Store brands poised to rival “name” brands
Friday, September 4th, 2009
Consumer Reports has performed a series of tests comparing store brands with name brands in 29 categories of foods. They concluded that store brands more than held their own in terms of quality and value.
The inherent power of store brands
This isn’t big news, really. In previous posts we’ve discussed the inherent power of store brands and their many (potential) advantages over manufacturer’s brands. See our posts on Costco, Trader Joe’s (here, here and here), and Whole Foods (here and here).
Retailers define the customer experience. A strong store brand is on the same page as its customers–and it’s a page they’re writing together. Store brands should be the rule, rather than the exception.
Test results
From Consumer Reports:
In blind tests, our trained tasters compared a big national brand with a store brand in 29 food categories. Store and national brands tasted about equally good 19 times. Four times, the store brand won; six times, the national brand won.

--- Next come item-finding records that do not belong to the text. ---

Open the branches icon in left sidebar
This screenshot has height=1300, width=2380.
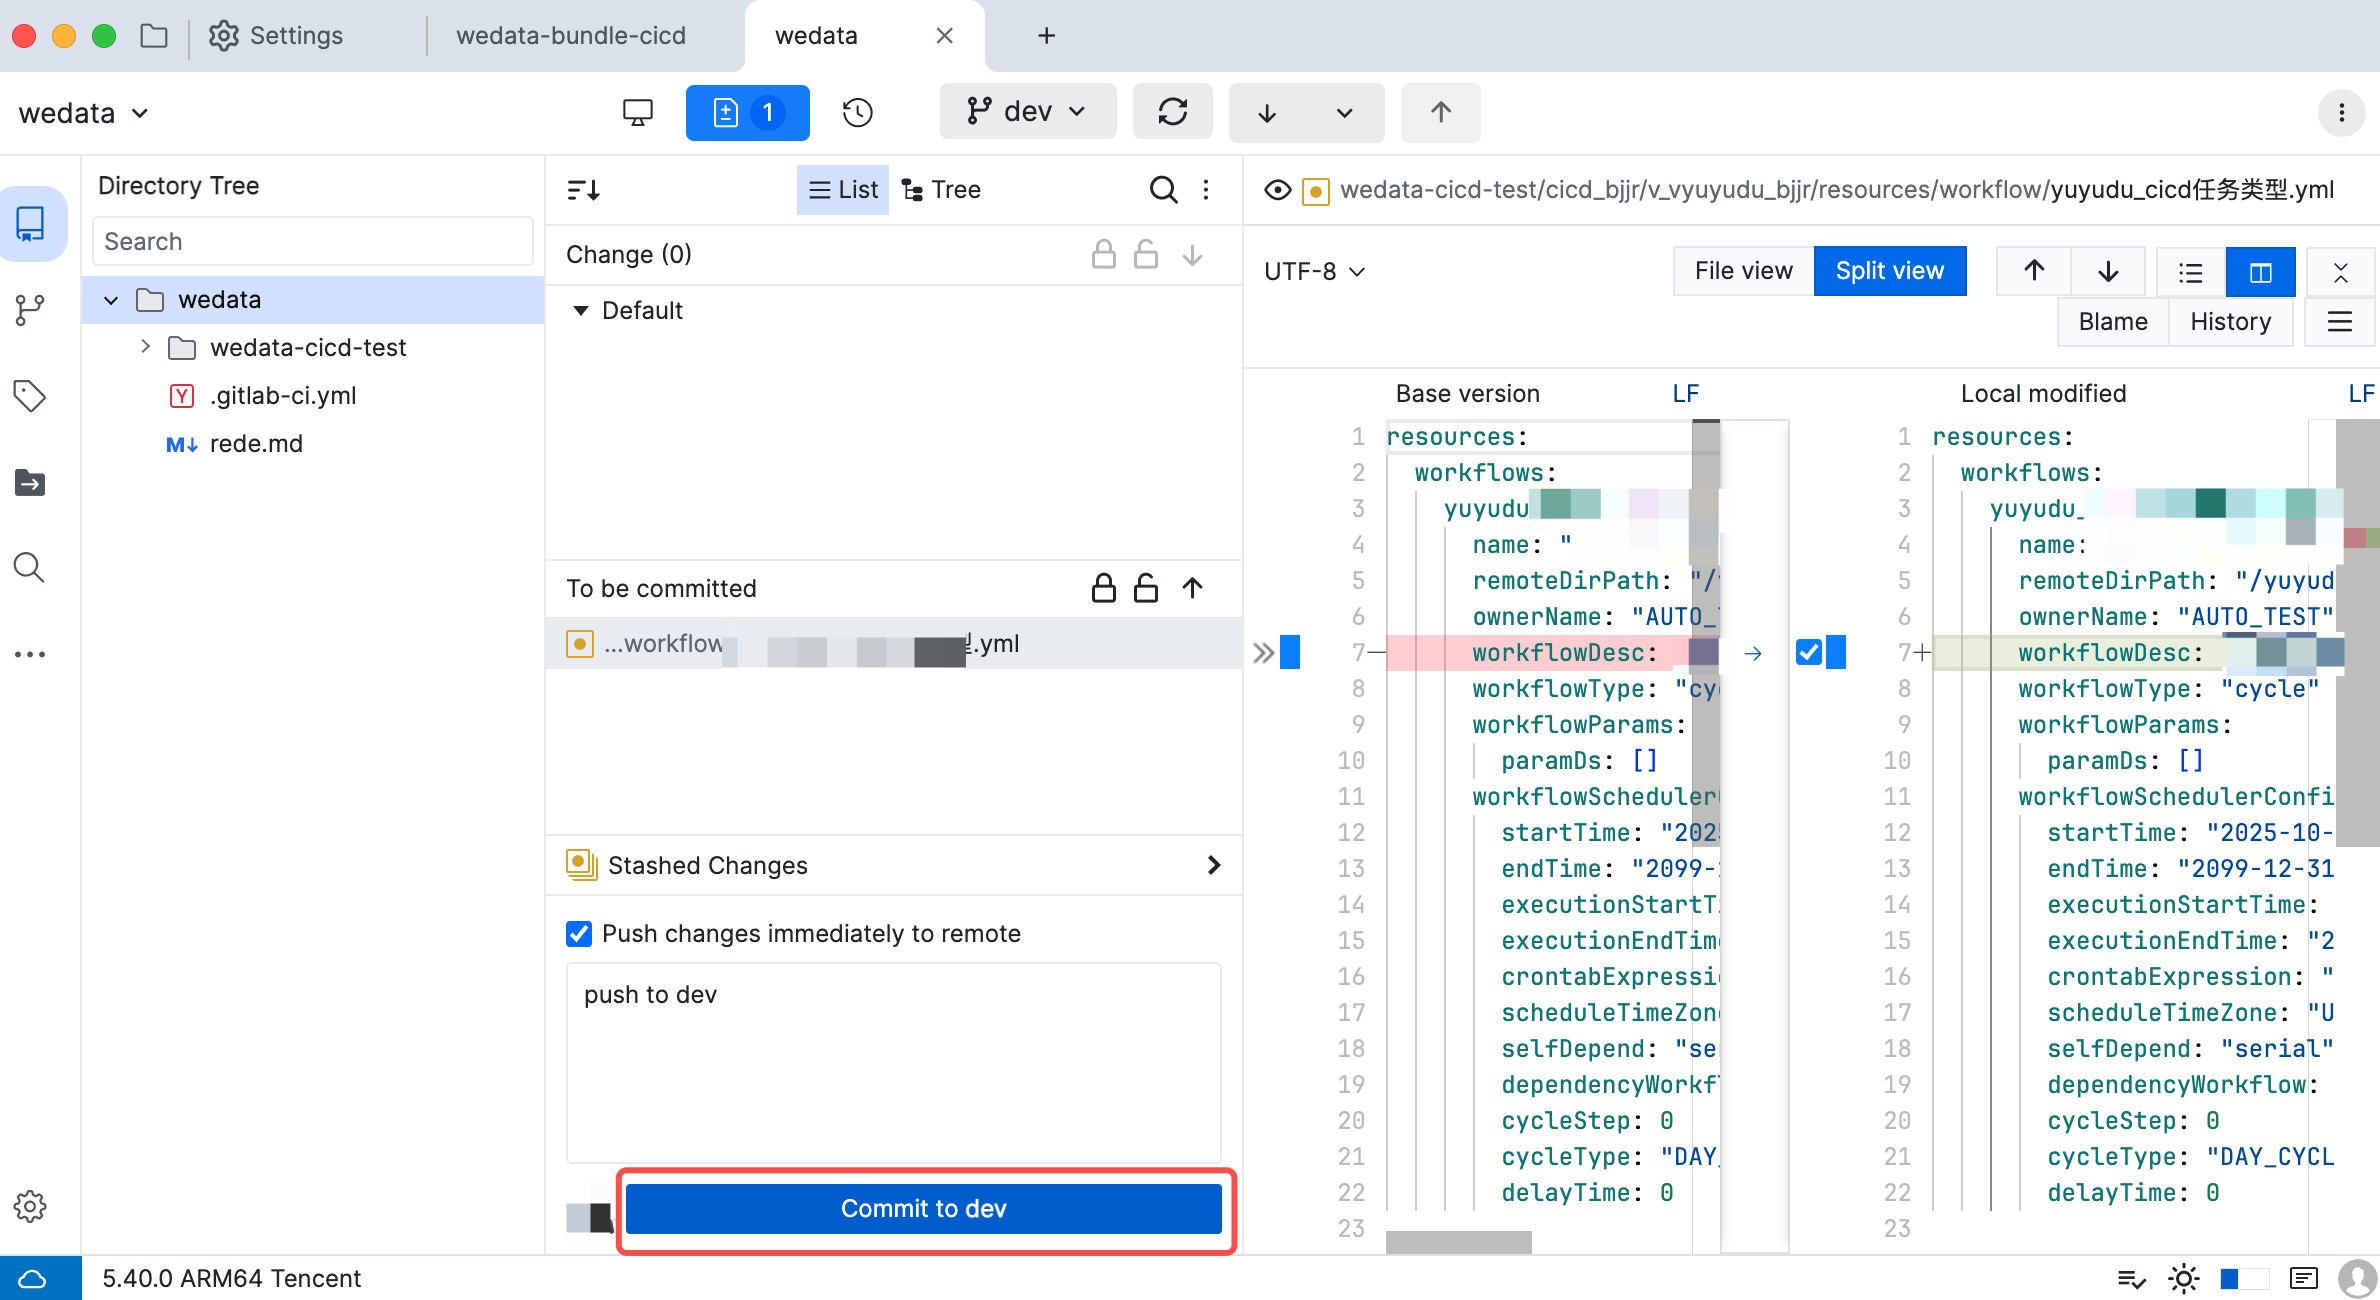coord(30,310)
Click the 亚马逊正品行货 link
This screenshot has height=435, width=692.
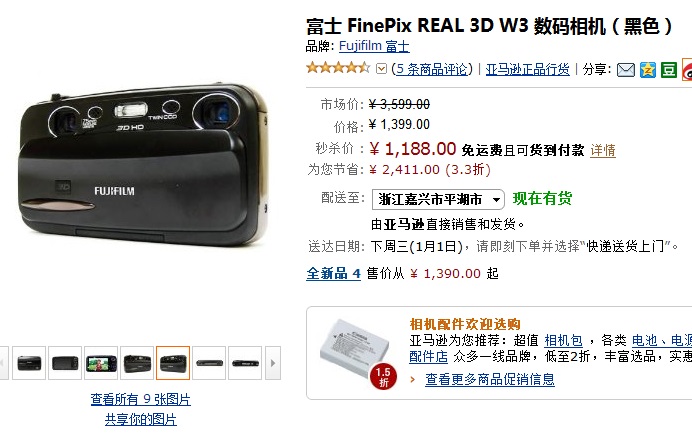(527, 69)
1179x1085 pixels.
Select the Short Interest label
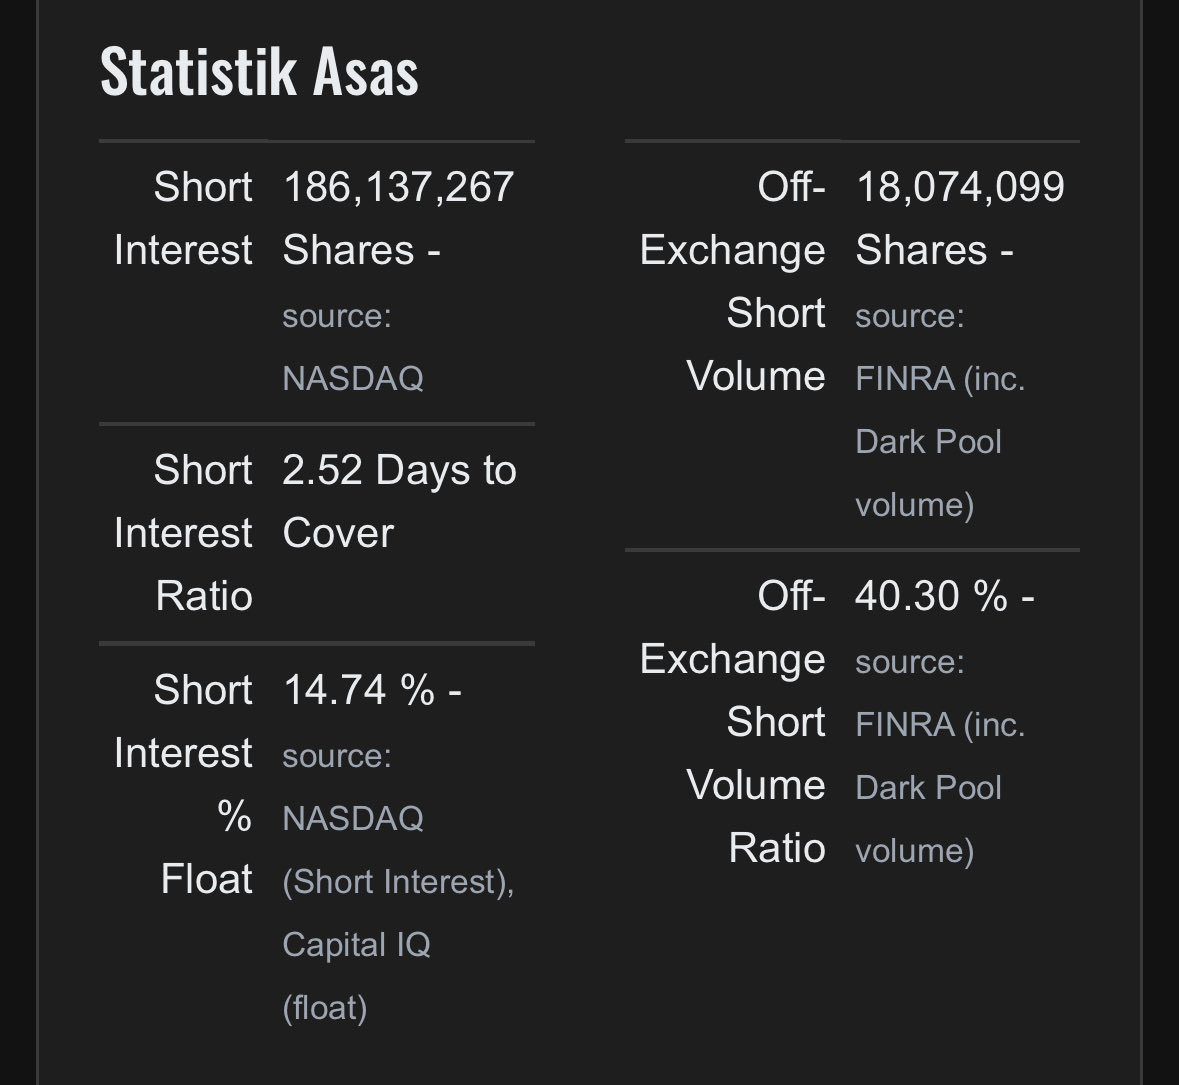tap(183, 218)
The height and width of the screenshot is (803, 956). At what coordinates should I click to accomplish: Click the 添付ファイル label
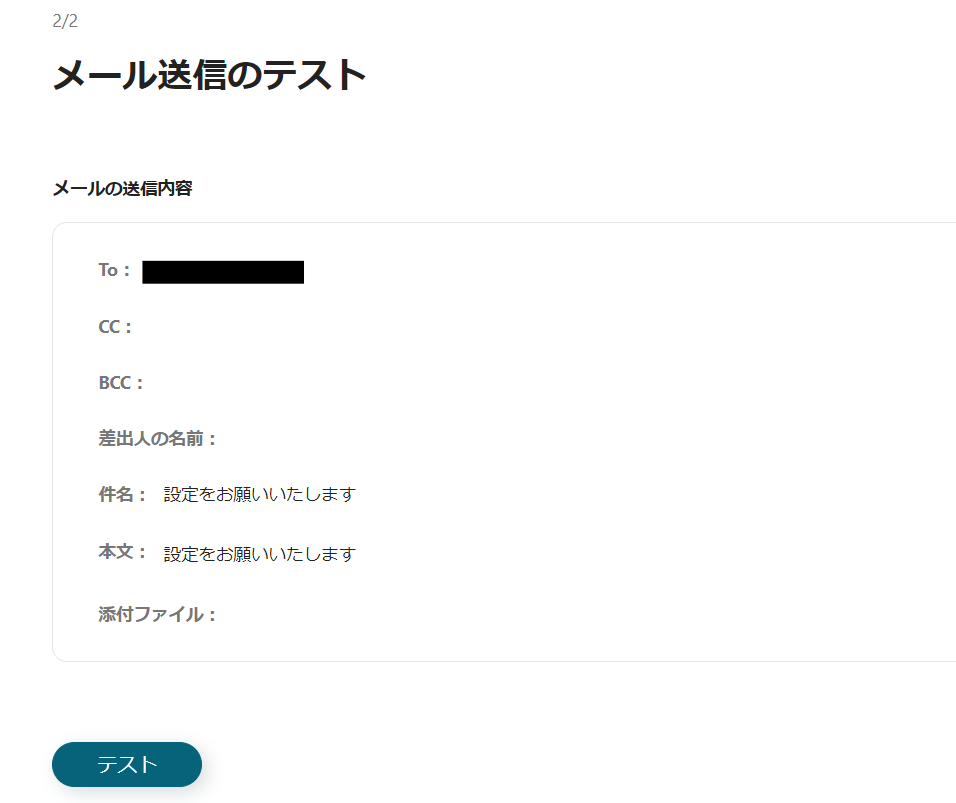tap(157, 614)
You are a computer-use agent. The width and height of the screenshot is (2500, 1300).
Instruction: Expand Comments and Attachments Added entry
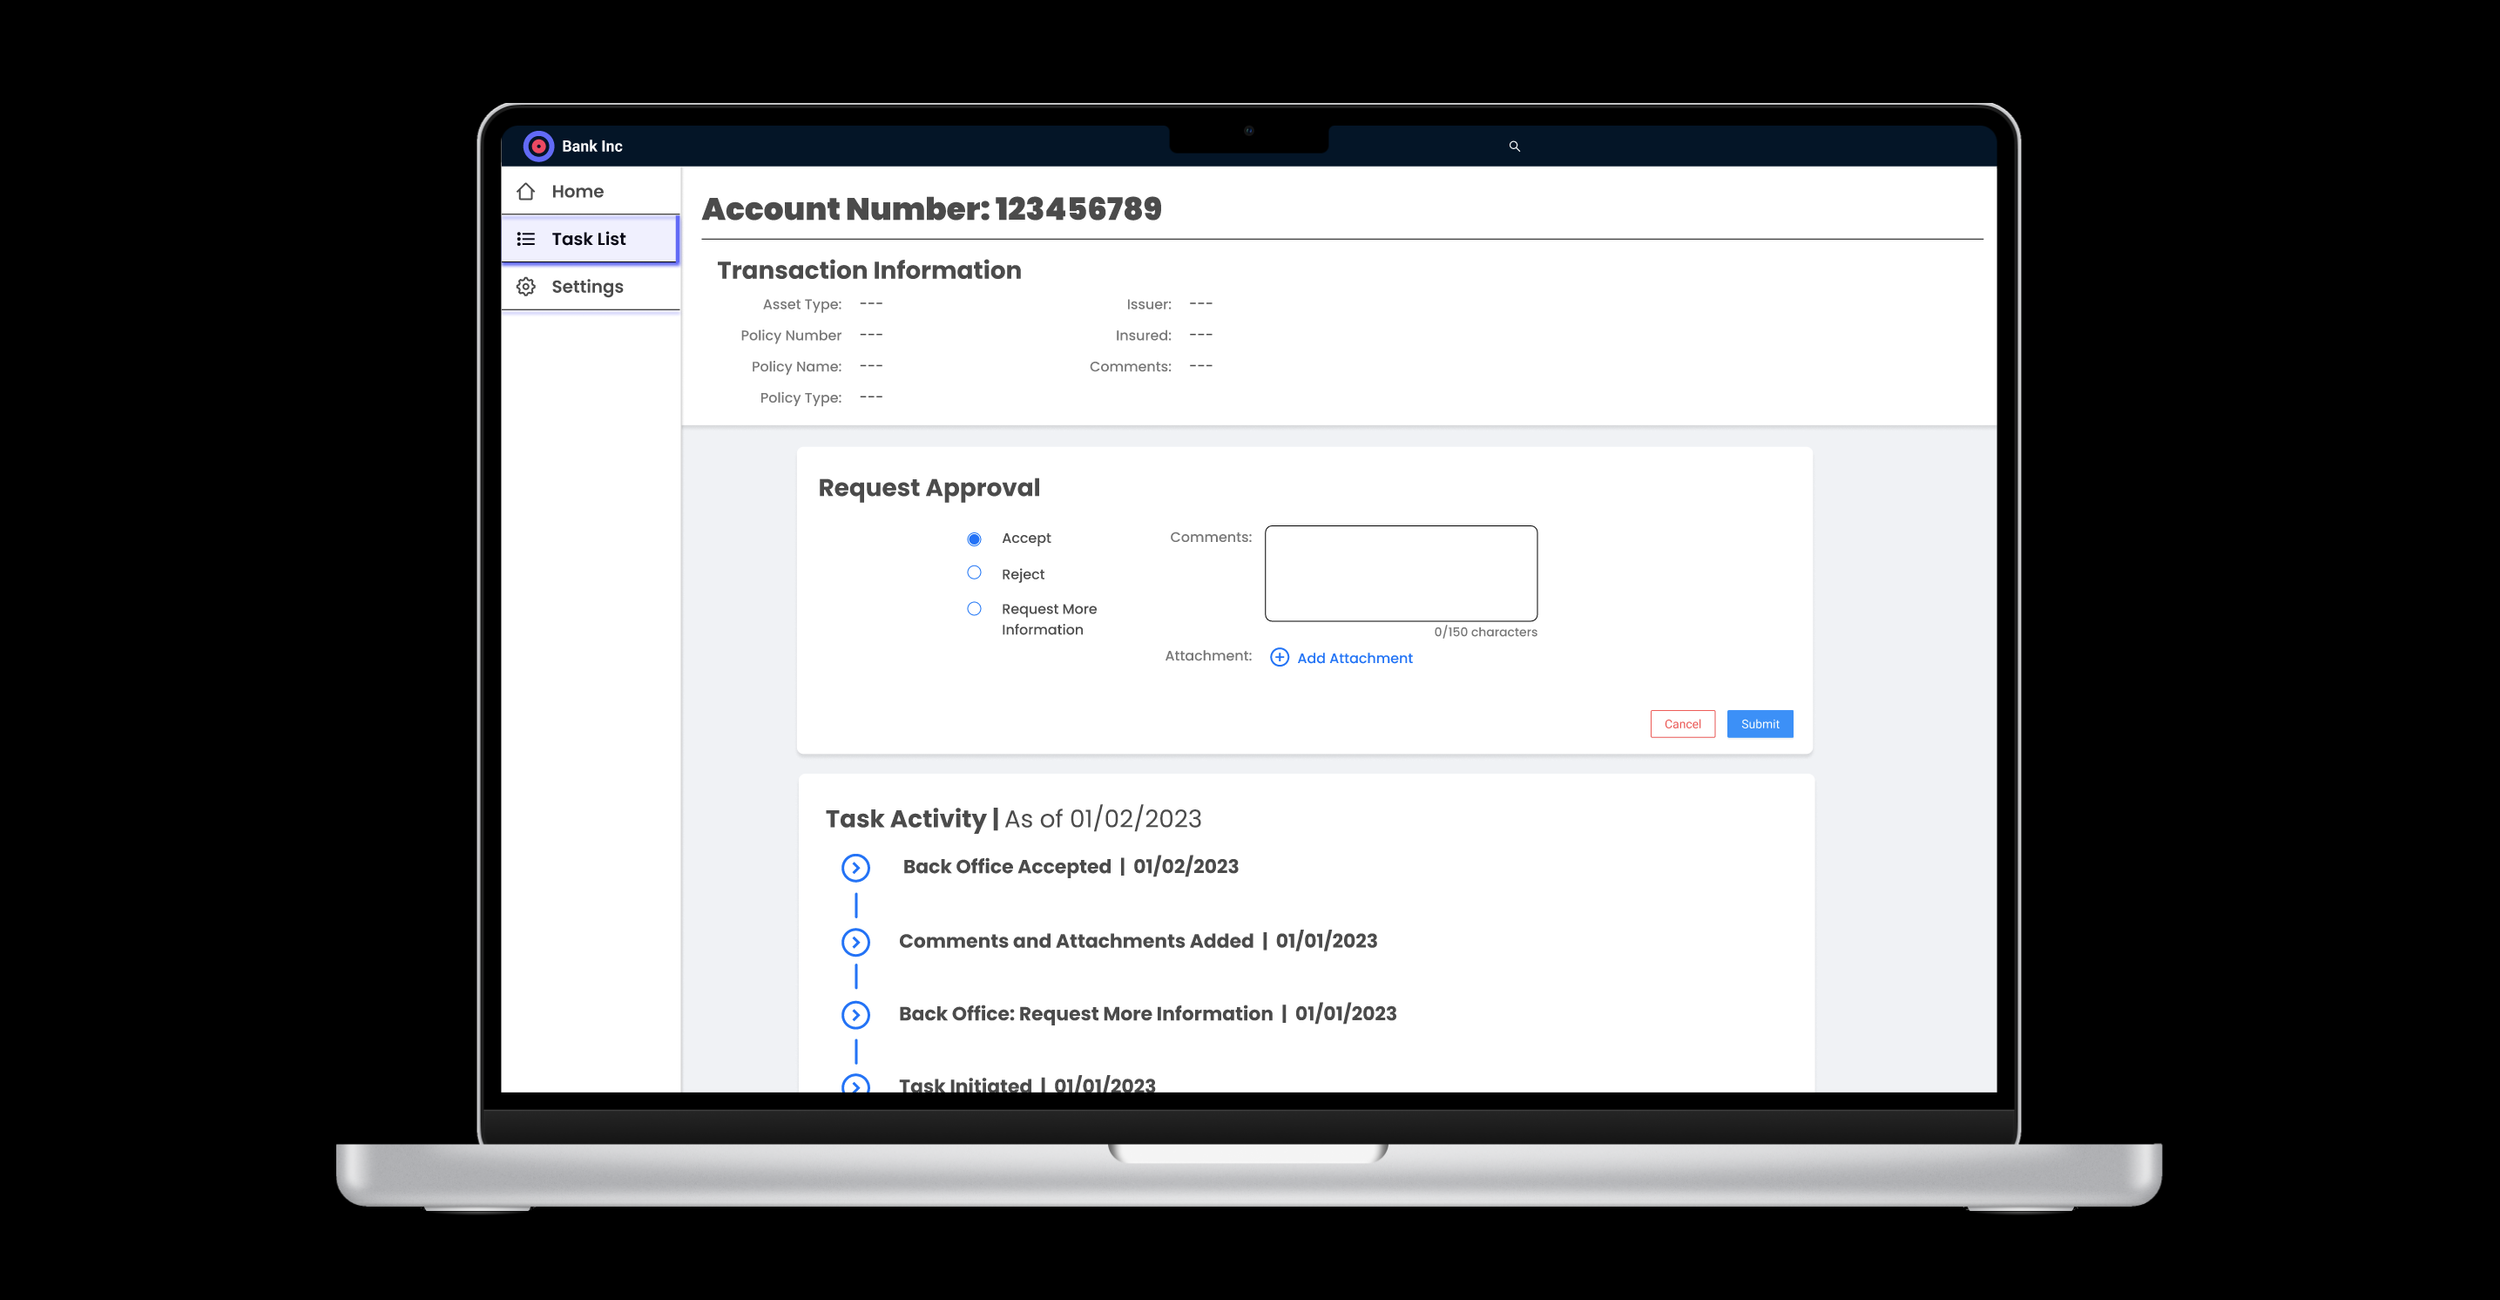(x=855, y=942)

What’s more, the store-brand foods we tested cost an average of 27 percent less than big-name counterparts—about what you’d find across all product categories, industry experts told us.
The retailer as the customer’s agent
In recent years the creative thrust of retailers has been to create their own customers through their own brand identities and brand relationships. Retailers position themselves as agents of customers, rather than agents of far-off factories. (That’s the secret of Costco, Trader Joe’s, and many others, in a nutshell.)
Old retail: the shelf. New retail: the platform
What we’re seeing in retail generally, and in grocery retailing specifically, is a transition from a shelf-focused business to a platform-focused business. In other words, it’s not the can; it’s the customer. When the store becomes a customer platform it can then discover its own brand potential, connecting with customers in many new dimensions, and moving them to new market spaces that competitor’s can reach.